Periodical Reviews -- By: Anonymous
BSac 130:520 (Oct 73) p. 352
“The Premillennialist and Cultural Concern,” Forrest W. Schultz, Tenth, Spring, 1973, pp. 3-8.
The reader of this article would not know that the author is a premillennialist until he states at the top of the last page, “This paper is an attempt to work toward a premillennial view of cultural concern” (p. 8). From his caricature of premillennialists and his complaints against them the author would be judged an opponent of premillennialism. He gives support to the saying, “With friends like him, who needs enemies?”
The substance of the author’s viewpoint is the following statement: “Christ the present transformer of the believer’s cultural life and the future transformer of the world’s culture in His millennial kingdom” (p. 8). He continues, “In our present Christian lives, the unbeliever should get a glimpse of what the future transformation will be like after Christ’s second advent” (p. 8). With this position any premillennialist should agree.
Most of the article is devoted to proclaiming the fact and explaining the reason why few premillennialists “have seriously wrestled with the matter of developing a biblical cultural outlook” (p. 6). As a result according to the author “many bright Christian minds have spurned premillennialism because in their minds it is associated with cultural unconcern and anti-intellectualism” (p. 6). Neither the fact nor the explanation nor the result can be adequately supported.
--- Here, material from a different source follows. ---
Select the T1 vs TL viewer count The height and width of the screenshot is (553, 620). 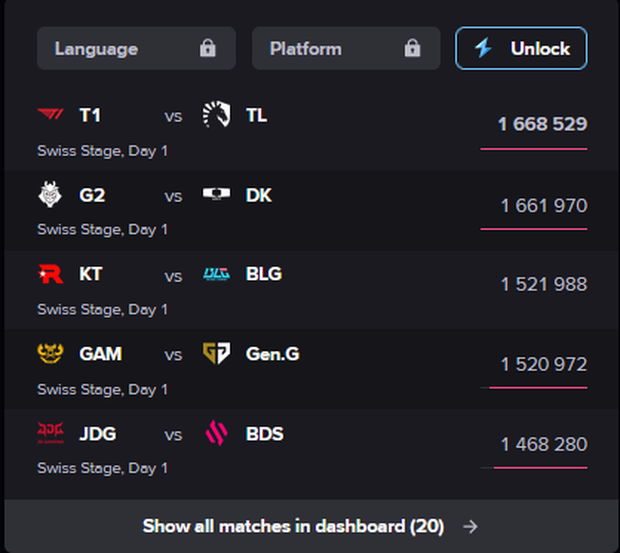pyautogui.click(x=542, y=125)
“From the Patriarchs to Moses: I. From Abraham to Joseph,” William F. Albright, The Biblical Archaeologist, XXXVI (February. 1973), 5–33.
“From the Patriarchs to Moses: II. Moses out of Egypt,” William F. Albright, The Biblical Archaeologist, XXXVI (May, 1973), 48–76.
In an editorial preface to this posthumously published summary by Albright of his current thinking shortly before his death he is
BSac 130:520 (Oct 73) p. 353
called “perhaps the greatest giant that the field of biblical archaeology has ever known.” This is a valid judgment. This article (divided into two parts for editorial reasons) is substantiating evidence.
Albright was no fundamentalist. This article makes that clear. He openly accepts the documentary composition of the Pentateuch (e.g. p.59). But he has faced honestly the evidence from archaeology that supports the historicity of the Bible. For example he writes, “The idea that Israel was at that time”—the time of Moses—”an ignorant nomadic people is nonsense” (p. 55). Later he warns, “In estimating the contribution of Moses we must, accordingly, beware of ...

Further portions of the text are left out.